Use calls to action throughout the site
Calls to action are exactly that; an eye-catching part of the site that is designed to prompt the desired behavior from a customer. In most cases, calls to action are used to try and encourage someone to buy a product. They can also be used to encourage email list sign ups or follow the company on social media.
- Calls to action should be distinct from the rest of the site. Bright colors and text changes are commonly used to help distinguish the call to action from its surroundings.
- Simplicity is the key for a call to action. Opt for basic statements such as “Buy Now!” or “Try Here!”. Anything more in-depth than this risks losing the urgency that a call to action should be seeking to create.
- Calls to action work best when they are placed in the top-half of your website. As a call to action is an immediate command, you want your customers to see it instantly rather than having to scroll to find it.
Encourage people to register with the site
Not everyone who wants to buy from your online shop will want to register, but it’s very beneficial to you if they do. A customer registering helps you to build your email list and gives you better options for promotions and marketing in the future.
- Provide incentives for customers to register; for example, you could offer 10% off their first order when they sign up to the site.
- Explain the benefits of registering to customers, such as easier order tracking and simpler management of their purchase history.
- Make registration easy; a name and an email address is more than sufficient to begin with if that works for your business. Customers are liable to abandon a registration attempt if they have to fill in too many fields, so keep things simple. You can always ask for further details, such as their address and phone number, when they make a purchase.
Simplify the checkout process
Buying from your site should be simplicity itself. Some customers will simply abandon a cart if the process is taking too long, so getting this area right is key for converting sales:
- Keep your checkout basic. Adding additional steps — for example “items you might be interested in!” pages — before the checkout is not recommended. Use these after checkout, rather than before: get the sale first!

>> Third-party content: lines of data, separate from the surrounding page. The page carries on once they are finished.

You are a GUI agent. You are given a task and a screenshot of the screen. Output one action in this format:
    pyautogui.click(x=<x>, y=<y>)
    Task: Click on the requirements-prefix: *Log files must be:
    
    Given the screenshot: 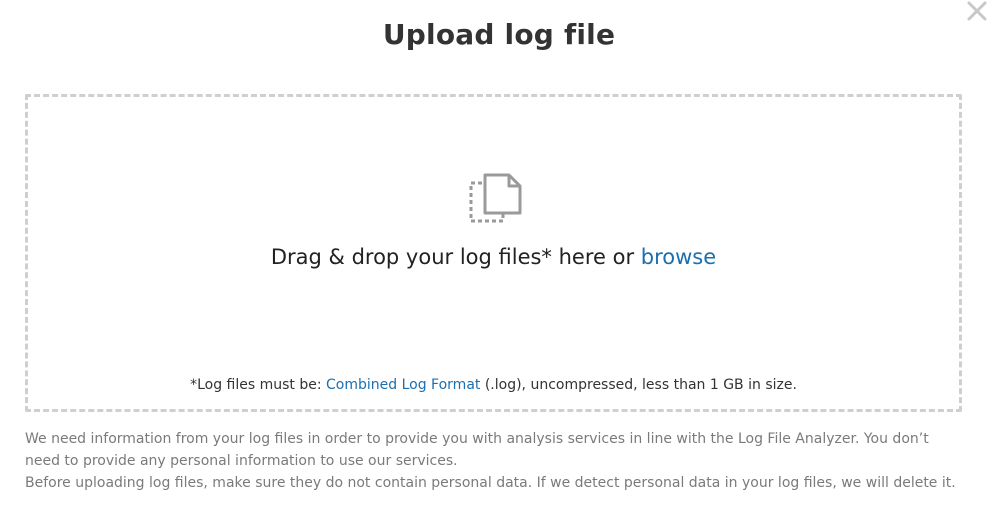 What is the action you would take?
    pyautogui.click(x=258, y=385)
    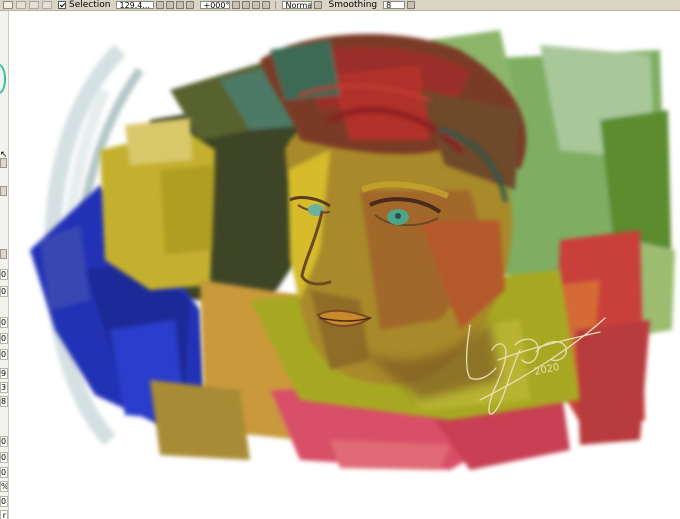 This screenshot has width=680, height=519. Describe the element at coordinates (160, 5) in the screenshot. I see `width-dropdown-icon` at that location.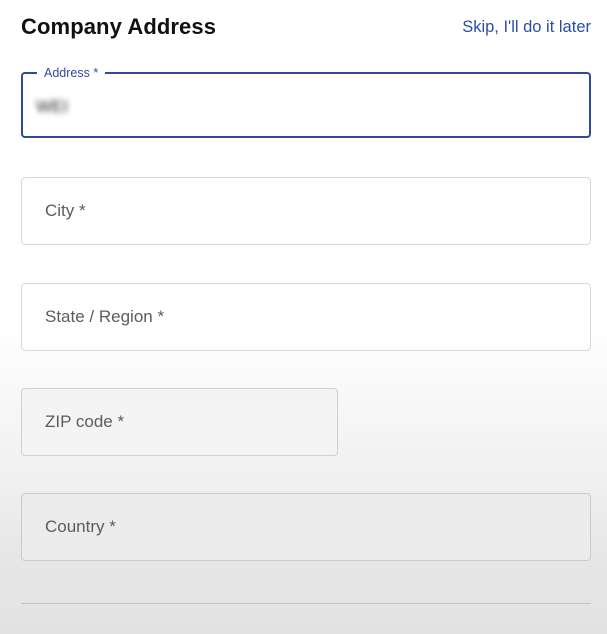  Describe the element at coordinates (52, 106) in the screenshot. I see `address-value: WEI` at that location.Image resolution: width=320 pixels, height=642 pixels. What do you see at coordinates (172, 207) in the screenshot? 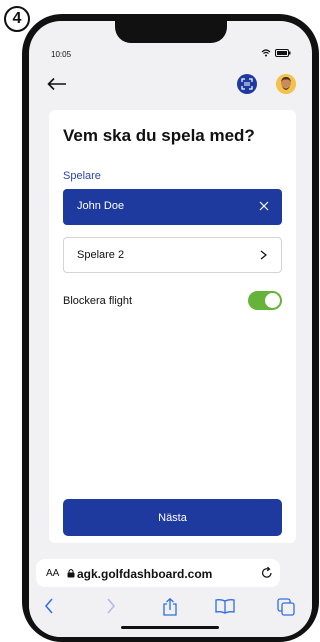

- Allow guest checkout. As beneficial as it may be for customers to register on your site, it’s more important to get the sale, so don’t make registration compulsory to buy. Many customers prefer guest checkout, so it’s important you allow this option for those who want to use it— hopefully, they will sign up eventually anyway.
- Offer as wide a range of payment methods as you can. The last thing you want is for a customer to click away from your website if you don’t accept their preferred payment method.
Add supplementary pages
Finally, build trust with your customers by providing supplementary information. There are a few different pages you may want to add:
- FAQ pages help to reduce the amount of time you will spend answering the same questions to customers. This can help customers feel more confident about the buying process.
- Policy pages are a must. Be transparent and open with these pages, and make it clear where the customers stands and what their rights are. Use clear, simple English. You don’t want to confuse your customers with impenetrable legalese.
- A contact page is an absolute must for any ecommerce site. This should include relevant phone numbers, your email address, a separate contact form, and links to the site’s social media accounts. Not only does this reassure customers that they will be able to discuss any problems with you, but it can also help to boost your tribe.
Successful ecommerce shops take a lot of work, a lot of instinct, and even a tiny bit of luck sometimes. However, with the right ingredients, your ecommerce shop could soon be flying high alongside the biggest and the best.